EXERCISE:
Below are entries. Copy exactly the lines running from the line that holds "Webdesign & Dev. (1006, 1837)" to the line that holds "[Follow us on LinkedIn] (713, 20)", with both ends included.

MATERIAL PROVIDED:

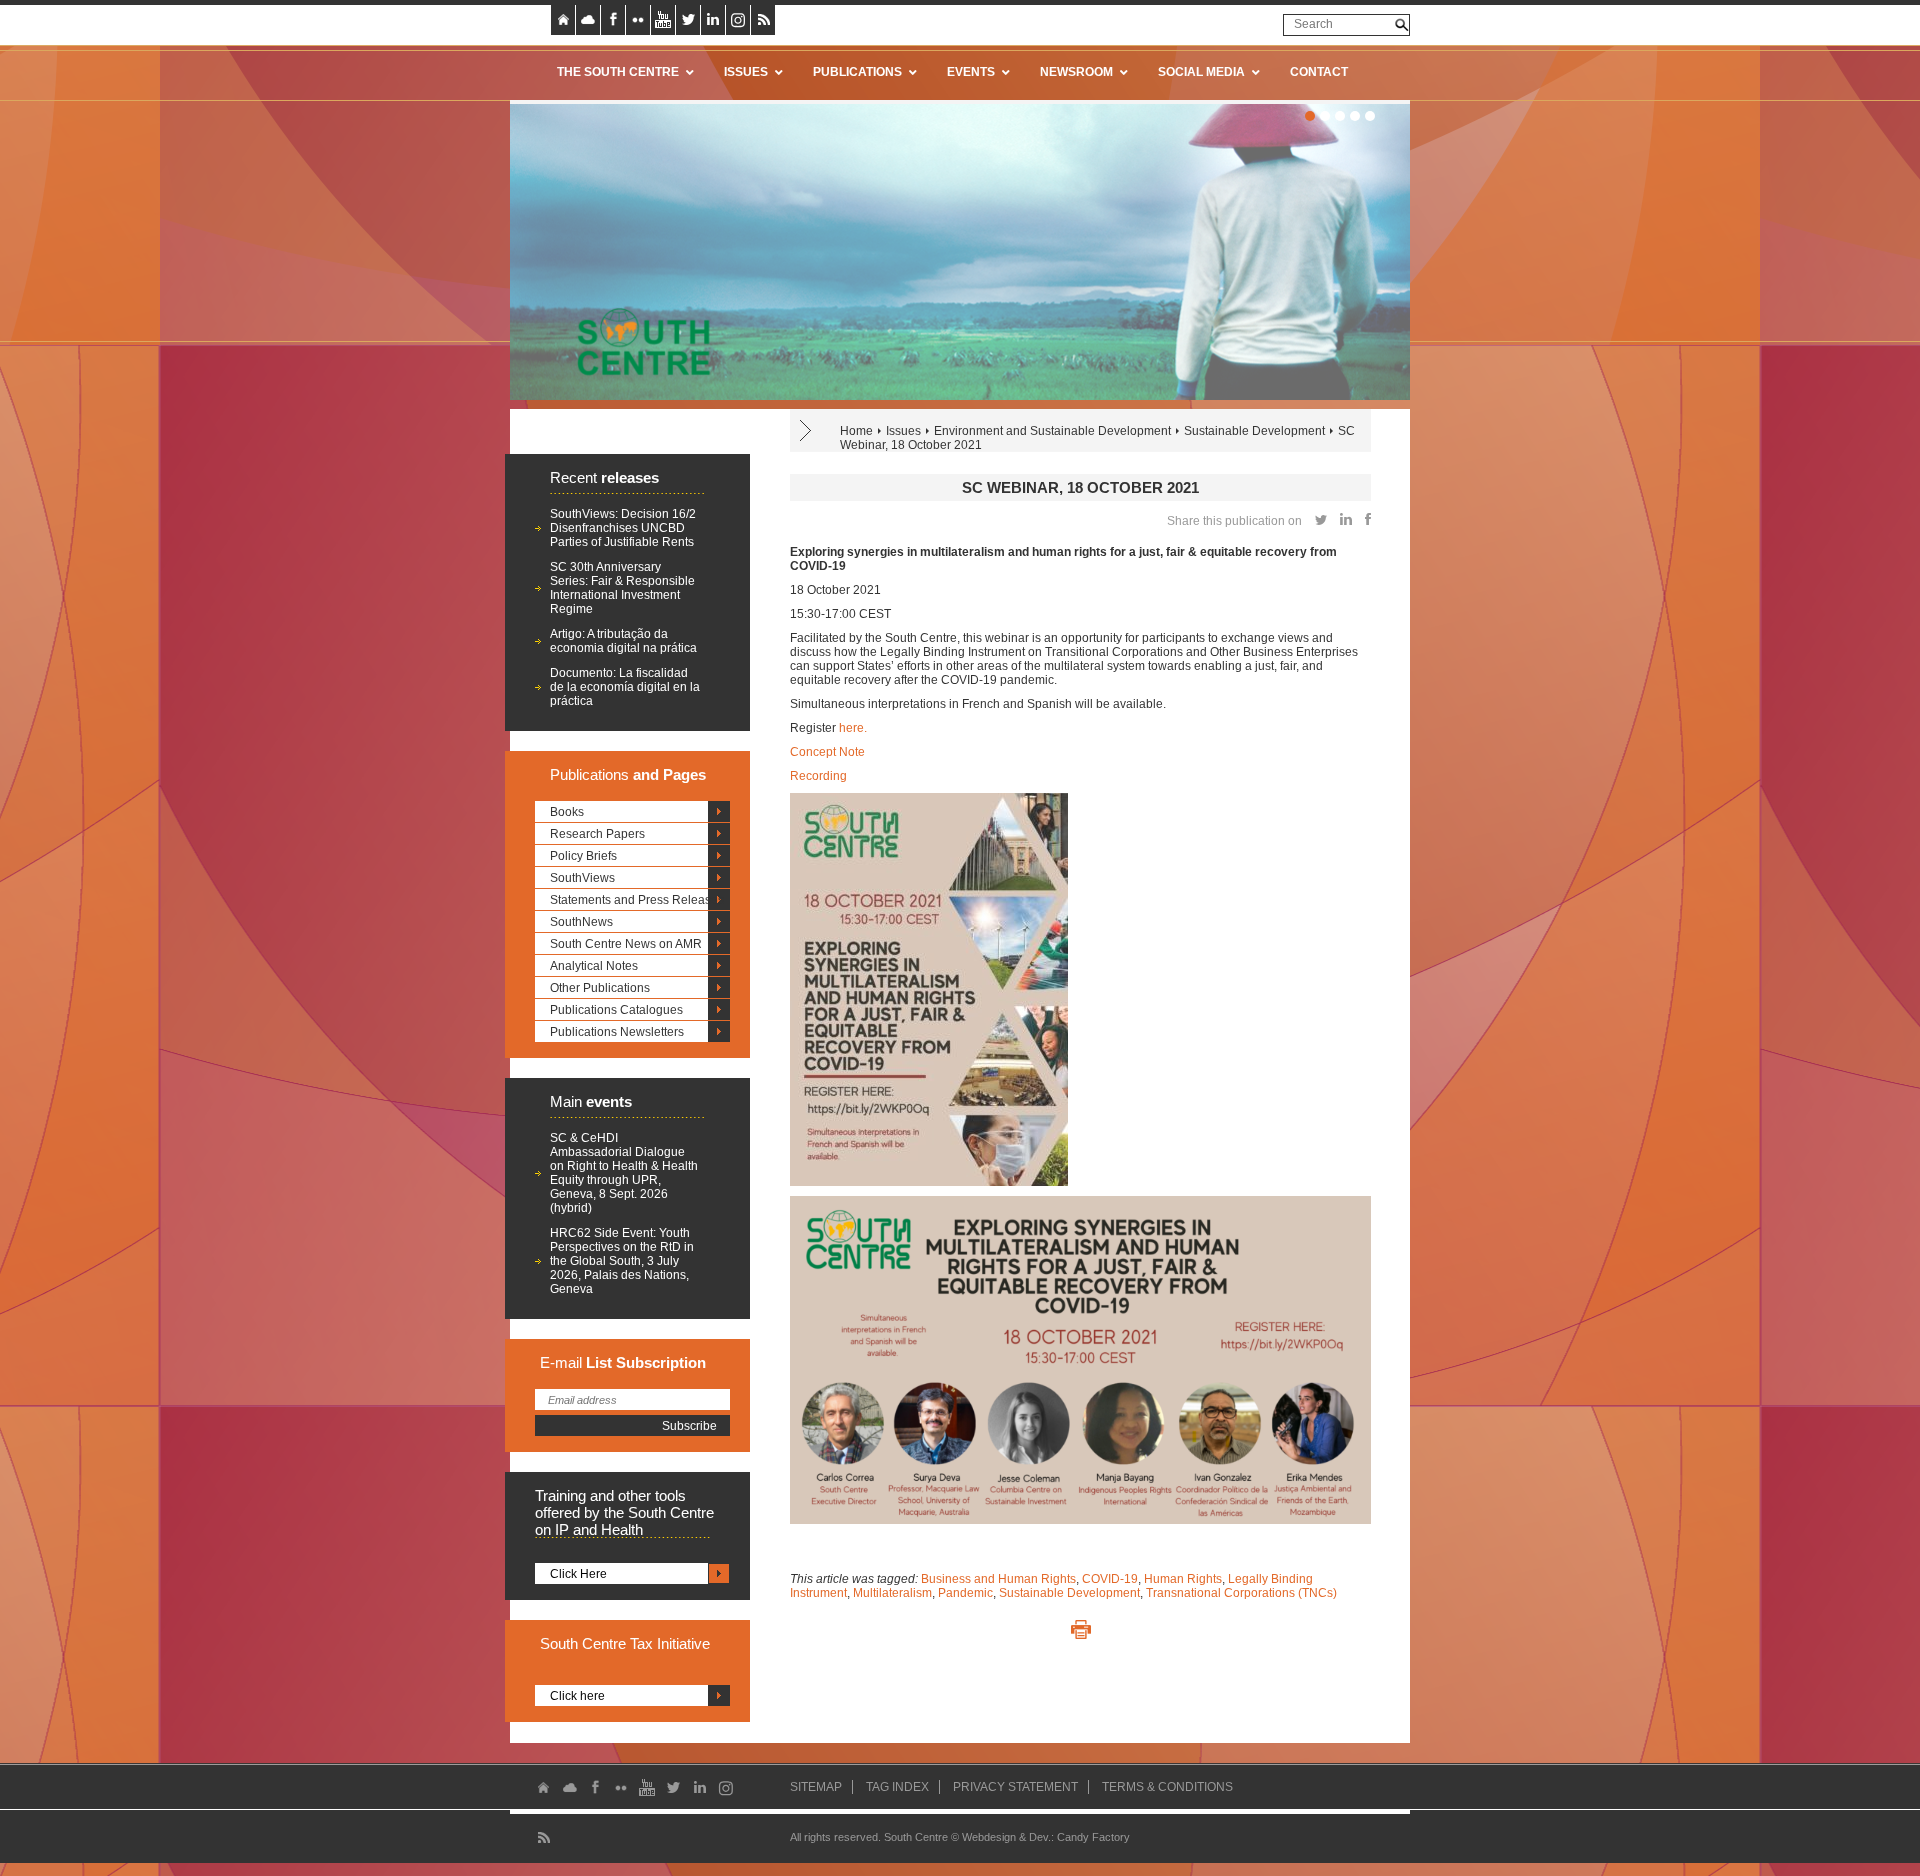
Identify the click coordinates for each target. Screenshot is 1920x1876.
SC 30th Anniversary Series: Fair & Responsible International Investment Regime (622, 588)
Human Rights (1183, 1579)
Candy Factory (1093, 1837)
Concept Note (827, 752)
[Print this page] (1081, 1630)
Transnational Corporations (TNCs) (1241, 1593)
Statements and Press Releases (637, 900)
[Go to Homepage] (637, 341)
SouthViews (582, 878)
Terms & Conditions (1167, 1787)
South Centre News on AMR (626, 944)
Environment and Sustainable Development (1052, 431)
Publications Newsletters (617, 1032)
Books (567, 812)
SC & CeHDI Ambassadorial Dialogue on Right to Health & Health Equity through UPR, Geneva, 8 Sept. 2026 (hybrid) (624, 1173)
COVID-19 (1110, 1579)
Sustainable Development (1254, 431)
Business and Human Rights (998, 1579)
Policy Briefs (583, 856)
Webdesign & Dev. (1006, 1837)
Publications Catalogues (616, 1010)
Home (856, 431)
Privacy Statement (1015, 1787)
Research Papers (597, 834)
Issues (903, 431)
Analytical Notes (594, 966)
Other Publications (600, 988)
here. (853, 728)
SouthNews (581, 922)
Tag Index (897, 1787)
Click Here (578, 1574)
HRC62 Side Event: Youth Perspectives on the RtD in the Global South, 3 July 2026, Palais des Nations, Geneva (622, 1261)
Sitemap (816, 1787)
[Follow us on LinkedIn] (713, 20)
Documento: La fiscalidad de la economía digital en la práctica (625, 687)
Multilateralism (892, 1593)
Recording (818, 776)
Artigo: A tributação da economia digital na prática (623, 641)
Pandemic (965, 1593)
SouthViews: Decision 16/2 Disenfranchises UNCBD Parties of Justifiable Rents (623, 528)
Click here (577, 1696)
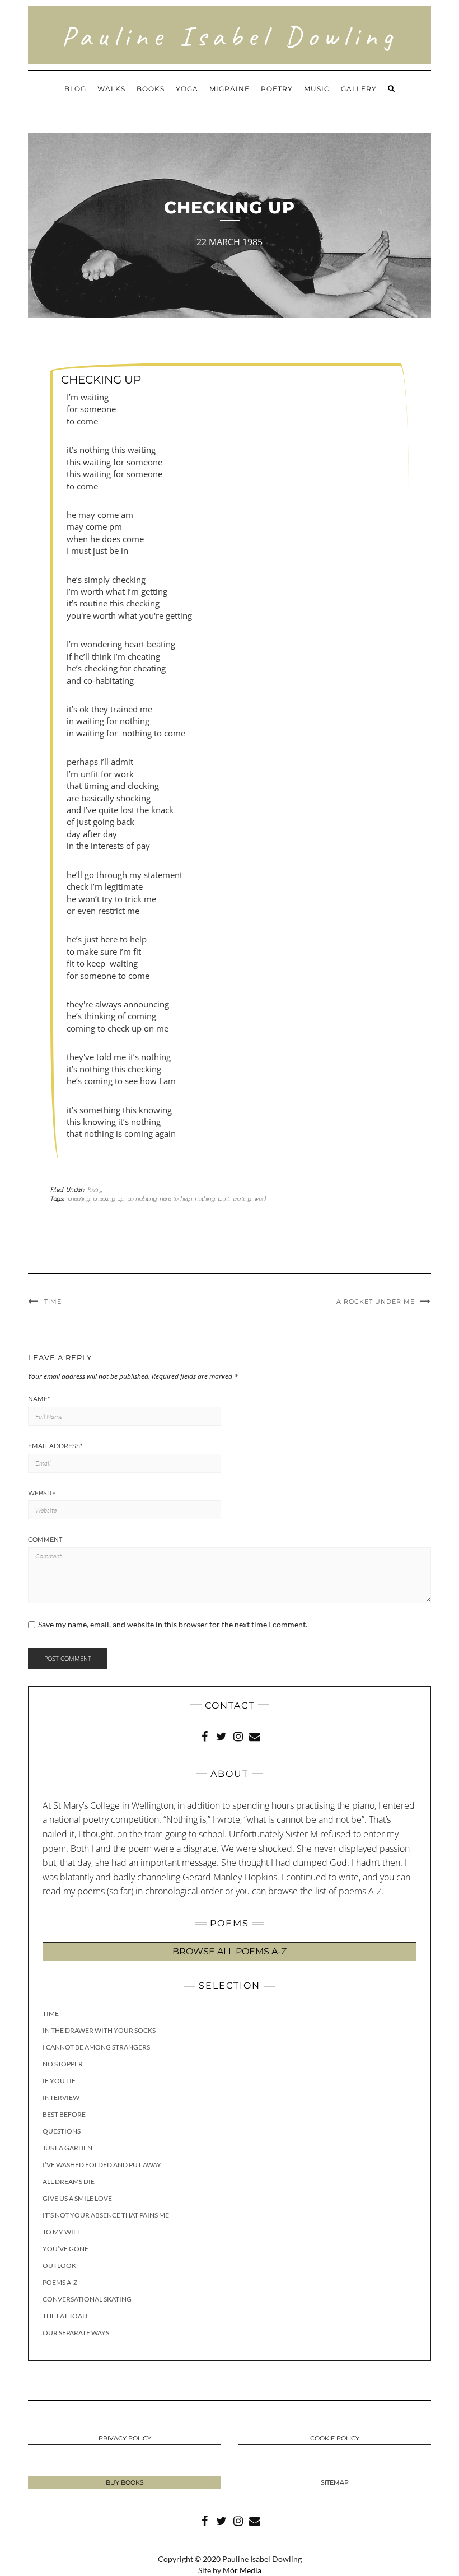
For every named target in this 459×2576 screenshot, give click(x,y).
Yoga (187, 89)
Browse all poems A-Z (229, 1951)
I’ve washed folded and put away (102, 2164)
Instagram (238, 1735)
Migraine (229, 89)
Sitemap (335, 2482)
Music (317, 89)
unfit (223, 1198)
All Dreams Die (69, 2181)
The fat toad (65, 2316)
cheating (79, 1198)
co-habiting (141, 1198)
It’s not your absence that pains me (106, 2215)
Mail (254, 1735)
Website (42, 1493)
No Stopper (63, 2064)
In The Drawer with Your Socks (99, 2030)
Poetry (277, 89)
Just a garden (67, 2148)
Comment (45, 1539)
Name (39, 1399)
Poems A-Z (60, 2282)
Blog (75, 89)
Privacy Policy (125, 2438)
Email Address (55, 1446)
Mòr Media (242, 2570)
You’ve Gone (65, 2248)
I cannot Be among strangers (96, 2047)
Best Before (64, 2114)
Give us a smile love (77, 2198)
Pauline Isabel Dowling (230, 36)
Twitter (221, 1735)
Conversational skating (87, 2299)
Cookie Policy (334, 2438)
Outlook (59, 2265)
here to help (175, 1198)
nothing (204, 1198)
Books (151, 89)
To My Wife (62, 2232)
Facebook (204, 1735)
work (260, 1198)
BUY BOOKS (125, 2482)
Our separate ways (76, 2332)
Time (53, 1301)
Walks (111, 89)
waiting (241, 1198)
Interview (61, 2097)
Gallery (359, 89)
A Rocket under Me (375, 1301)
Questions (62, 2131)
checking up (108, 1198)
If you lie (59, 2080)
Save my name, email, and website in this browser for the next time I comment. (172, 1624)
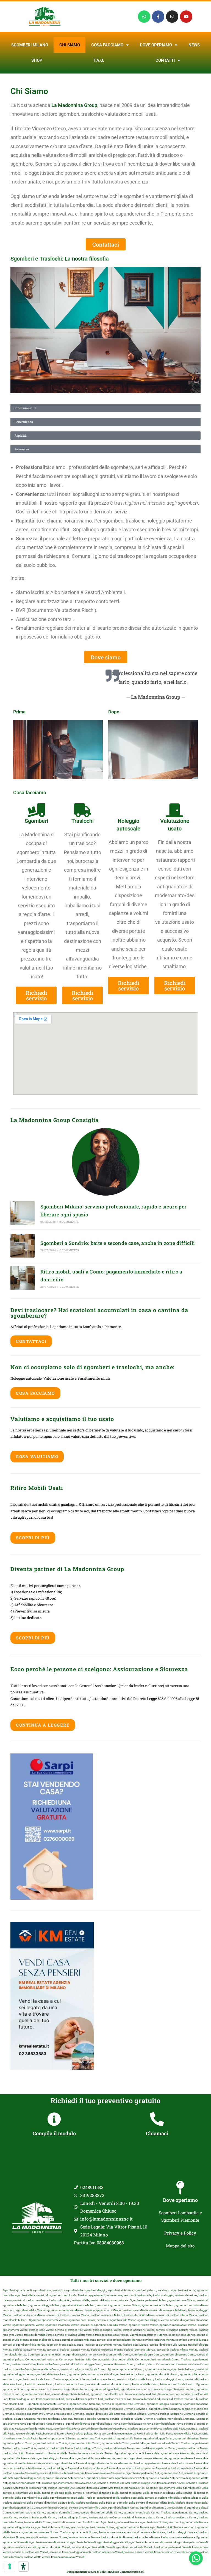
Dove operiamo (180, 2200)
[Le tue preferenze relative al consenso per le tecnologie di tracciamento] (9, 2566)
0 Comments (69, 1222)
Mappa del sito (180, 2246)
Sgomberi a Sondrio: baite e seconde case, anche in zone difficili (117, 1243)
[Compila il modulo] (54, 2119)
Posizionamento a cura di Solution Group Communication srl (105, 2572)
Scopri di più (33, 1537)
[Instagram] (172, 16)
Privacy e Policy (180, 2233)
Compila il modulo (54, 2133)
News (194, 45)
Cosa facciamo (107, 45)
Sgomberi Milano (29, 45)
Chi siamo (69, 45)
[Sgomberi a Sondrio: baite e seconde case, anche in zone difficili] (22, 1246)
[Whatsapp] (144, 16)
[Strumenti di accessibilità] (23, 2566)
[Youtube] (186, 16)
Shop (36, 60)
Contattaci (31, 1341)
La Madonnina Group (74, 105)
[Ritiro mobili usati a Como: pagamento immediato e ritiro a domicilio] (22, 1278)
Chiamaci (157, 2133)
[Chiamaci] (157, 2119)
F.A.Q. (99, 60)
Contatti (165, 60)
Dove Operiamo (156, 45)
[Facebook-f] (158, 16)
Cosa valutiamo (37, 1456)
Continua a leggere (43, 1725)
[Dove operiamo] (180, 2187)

YOUR SOLUTION:
Webdesign & Dev. (1006, 1837)
Publications Catalogues (616, 1010)
Home (856, 431)
Privacy Statement (1015, 1787)
Research Papers (597, 834)
Issues (903, 431)
Analytical Notes (594, 966)
Other Publications (600, 988)
here. (853, 728)
SouthNews (581, 922)
Tag Index (897, 1787)
Click Here (578, 1574)
HRC62 Side Event: Youth Perspectives on the RtD in the Global South, 3 July 2026, Palais des Nations, Geneva (622, 1261)
Sitemap (816, 1787)
[Follow us on LinkedIn] (713, 20)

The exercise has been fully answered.